Data excerpts =>
+---+
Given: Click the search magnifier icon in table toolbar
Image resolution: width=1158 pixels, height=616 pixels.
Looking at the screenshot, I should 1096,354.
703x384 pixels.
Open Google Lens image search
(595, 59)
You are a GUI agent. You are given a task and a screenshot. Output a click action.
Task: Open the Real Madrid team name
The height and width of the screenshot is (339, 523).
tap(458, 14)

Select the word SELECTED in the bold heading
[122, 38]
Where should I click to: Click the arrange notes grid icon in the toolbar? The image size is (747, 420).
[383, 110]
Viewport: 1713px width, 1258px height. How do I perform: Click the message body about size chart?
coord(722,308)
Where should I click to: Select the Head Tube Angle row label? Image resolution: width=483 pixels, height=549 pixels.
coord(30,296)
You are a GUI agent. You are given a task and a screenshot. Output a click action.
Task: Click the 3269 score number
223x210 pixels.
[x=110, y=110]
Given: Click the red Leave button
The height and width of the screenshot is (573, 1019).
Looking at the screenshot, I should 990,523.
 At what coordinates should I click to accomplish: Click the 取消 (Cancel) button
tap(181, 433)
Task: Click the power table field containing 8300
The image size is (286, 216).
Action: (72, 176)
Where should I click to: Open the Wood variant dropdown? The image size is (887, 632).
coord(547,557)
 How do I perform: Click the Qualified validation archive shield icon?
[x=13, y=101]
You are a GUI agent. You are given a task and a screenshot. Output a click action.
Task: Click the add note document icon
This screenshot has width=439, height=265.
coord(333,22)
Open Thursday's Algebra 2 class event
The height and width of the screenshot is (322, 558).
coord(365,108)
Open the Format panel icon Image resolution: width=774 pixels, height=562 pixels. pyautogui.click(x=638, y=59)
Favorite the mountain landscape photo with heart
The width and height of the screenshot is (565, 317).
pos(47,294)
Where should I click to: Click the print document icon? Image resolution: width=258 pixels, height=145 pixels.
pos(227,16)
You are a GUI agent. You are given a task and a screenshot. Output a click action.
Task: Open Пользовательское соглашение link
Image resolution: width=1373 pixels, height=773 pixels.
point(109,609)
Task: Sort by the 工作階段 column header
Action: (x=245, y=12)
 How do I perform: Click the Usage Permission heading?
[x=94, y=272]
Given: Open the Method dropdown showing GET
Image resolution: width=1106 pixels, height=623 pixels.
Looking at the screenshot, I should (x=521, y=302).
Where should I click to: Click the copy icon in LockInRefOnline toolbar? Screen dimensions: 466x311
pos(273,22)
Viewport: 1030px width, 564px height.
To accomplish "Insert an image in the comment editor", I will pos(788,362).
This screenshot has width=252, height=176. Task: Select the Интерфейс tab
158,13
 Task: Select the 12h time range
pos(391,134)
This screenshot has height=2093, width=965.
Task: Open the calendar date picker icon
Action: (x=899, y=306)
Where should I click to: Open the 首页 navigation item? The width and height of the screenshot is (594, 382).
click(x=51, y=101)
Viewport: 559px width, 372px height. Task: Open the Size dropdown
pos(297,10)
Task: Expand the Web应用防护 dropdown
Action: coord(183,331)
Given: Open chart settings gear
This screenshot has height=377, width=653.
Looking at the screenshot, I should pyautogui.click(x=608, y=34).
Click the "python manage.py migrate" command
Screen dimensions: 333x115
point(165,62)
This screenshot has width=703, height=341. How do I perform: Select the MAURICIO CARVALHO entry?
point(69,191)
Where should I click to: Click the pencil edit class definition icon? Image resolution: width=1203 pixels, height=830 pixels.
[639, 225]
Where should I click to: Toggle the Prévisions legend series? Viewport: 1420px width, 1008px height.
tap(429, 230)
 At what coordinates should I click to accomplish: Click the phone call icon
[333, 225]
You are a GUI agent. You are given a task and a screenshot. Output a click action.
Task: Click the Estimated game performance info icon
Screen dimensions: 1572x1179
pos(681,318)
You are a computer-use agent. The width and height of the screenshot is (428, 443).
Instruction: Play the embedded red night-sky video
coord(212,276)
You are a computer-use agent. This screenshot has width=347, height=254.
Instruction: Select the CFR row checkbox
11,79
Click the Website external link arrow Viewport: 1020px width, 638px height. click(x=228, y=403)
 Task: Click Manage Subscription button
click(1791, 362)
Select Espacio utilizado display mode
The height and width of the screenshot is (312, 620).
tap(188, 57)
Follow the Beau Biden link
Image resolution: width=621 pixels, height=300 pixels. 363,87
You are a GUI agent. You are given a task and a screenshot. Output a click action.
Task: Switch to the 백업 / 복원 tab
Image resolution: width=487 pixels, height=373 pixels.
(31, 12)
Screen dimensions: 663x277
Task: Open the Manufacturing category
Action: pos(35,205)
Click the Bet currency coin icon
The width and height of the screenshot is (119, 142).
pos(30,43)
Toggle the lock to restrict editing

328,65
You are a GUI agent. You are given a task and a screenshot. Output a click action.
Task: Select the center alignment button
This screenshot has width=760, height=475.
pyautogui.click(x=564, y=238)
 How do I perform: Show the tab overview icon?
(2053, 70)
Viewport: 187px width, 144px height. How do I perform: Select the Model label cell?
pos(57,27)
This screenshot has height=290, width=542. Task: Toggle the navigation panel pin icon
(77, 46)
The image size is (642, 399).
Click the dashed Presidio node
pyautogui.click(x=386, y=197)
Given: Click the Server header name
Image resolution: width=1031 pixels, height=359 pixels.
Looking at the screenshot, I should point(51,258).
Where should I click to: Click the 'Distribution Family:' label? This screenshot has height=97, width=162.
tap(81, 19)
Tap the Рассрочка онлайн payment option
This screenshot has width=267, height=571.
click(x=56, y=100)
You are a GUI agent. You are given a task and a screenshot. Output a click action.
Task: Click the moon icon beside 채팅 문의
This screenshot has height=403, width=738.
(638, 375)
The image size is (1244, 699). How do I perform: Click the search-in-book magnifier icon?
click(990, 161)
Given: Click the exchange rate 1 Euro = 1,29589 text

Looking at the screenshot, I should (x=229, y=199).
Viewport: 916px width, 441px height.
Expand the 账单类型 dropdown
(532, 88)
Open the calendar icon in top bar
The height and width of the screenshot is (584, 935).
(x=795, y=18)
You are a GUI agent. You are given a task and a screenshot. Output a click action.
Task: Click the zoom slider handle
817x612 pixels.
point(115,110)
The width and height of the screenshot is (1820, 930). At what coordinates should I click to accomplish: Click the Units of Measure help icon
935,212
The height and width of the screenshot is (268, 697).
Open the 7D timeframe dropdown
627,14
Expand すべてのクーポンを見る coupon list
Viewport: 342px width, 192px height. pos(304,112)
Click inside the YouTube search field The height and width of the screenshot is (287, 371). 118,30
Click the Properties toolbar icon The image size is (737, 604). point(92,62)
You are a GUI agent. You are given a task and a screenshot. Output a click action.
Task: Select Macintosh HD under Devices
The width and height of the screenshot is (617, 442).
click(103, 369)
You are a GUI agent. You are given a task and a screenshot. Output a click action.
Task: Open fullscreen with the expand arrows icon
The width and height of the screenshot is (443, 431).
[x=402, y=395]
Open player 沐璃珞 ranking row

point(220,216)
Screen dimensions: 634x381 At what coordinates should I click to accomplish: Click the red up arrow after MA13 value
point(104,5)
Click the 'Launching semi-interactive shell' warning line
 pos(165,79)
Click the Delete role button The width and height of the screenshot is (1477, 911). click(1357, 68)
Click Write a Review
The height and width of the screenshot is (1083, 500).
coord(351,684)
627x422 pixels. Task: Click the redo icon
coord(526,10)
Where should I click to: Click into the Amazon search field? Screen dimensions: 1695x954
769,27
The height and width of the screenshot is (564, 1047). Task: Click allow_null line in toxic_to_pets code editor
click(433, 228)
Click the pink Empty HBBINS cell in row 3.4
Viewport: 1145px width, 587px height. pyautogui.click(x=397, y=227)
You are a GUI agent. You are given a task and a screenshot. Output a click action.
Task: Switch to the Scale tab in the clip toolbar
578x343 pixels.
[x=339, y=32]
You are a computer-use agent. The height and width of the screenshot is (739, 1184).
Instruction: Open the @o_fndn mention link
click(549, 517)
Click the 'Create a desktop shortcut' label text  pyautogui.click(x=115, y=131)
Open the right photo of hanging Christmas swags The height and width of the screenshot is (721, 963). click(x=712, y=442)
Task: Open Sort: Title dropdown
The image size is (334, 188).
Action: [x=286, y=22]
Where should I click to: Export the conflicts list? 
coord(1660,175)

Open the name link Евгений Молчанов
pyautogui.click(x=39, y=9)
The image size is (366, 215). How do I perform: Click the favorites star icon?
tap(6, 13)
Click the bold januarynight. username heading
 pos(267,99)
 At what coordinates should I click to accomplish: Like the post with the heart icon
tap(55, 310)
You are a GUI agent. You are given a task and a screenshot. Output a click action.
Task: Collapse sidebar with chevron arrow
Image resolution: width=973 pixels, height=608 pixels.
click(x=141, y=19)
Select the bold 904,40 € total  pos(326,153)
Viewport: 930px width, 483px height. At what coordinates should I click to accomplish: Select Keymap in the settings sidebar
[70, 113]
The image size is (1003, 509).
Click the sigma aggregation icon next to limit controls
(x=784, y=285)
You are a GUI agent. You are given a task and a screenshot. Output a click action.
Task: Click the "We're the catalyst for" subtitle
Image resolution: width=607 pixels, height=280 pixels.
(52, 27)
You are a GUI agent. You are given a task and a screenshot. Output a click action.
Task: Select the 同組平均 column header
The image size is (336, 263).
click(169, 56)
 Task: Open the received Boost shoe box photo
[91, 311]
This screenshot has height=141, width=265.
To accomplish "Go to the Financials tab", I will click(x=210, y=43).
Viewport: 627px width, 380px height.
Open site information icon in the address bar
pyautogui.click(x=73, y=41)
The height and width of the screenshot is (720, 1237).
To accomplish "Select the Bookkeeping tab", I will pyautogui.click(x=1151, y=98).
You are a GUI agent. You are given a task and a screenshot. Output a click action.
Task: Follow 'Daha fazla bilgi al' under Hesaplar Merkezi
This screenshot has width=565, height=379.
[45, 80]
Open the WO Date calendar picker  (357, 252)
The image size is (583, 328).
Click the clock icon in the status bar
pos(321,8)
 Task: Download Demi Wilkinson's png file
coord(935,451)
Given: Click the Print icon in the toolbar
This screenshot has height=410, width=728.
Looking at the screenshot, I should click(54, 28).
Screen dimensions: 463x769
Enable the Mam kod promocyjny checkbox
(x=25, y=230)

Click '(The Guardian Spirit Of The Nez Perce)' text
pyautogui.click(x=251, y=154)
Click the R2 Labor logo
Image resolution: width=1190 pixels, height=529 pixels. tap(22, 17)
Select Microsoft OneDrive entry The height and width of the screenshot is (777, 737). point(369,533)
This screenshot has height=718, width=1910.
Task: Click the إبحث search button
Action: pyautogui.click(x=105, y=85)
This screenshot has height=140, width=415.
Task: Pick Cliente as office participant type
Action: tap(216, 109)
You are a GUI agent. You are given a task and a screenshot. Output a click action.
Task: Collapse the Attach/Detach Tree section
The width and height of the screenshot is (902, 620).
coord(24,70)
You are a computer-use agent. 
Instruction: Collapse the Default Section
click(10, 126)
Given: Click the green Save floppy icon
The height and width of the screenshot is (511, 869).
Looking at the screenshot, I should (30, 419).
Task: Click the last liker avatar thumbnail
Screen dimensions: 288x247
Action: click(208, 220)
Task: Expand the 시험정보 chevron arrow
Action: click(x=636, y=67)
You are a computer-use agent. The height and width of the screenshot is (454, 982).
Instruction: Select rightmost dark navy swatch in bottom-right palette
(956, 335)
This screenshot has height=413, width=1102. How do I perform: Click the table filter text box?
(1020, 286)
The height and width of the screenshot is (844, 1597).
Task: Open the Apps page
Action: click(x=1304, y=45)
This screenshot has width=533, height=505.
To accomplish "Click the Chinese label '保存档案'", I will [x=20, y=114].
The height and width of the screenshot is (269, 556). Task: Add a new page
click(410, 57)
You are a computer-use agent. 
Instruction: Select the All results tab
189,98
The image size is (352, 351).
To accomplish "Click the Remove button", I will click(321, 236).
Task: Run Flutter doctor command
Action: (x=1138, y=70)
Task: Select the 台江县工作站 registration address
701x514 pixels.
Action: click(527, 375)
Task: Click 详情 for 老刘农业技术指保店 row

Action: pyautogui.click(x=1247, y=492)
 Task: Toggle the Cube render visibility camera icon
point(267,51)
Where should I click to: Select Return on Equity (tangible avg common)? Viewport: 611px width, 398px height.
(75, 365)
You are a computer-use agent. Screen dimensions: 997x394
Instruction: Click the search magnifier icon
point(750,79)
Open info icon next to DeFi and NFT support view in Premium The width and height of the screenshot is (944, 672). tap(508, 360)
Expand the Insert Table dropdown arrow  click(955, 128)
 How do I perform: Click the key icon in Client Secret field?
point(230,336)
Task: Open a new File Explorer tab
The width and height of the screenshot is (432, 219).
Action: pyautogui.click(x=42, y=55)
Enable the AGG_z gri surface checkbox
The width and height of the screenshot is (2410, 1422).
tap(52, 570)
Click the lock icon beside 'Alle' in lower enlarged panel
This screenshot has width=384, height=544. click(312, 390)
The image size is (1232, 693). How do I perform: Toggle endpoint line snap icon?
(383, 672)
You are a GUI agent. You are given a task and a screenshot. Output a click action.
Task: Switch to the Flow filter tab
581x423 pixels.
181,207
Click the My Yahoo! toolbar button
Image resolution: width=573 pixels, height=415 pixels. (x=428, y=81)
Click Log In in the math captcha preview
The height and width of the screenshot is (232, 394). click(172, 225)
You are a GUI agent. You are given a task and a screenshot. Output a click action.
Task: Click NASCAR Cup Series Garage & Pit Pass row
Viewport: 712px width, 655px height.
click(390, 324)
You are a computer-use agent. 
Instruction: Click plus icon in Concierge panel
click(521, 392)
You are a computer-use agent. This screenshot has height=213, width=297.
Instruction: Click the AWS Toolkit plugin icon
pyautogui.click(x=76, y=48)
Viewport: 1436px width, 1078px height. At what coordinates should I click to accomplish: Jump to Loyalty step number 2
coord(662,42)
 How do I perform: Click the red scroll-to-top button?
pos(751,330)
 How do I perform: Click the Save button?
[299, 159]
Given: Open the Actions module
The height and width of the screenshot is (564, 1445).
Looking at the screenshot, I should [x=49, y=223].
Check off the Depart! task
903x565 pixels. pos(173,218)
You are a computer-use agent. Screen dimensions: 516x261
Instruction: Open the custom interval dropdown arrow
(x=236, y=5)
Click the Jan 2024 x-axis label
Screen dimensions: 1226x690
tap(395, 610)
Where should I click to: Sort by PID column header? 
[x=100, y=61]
+---+
Task instructions => Return every line from the rows above that contains the string "address".

Exercise solution =>
Open site information icon in the address bar
Task: Select the 台江县工作站 registration address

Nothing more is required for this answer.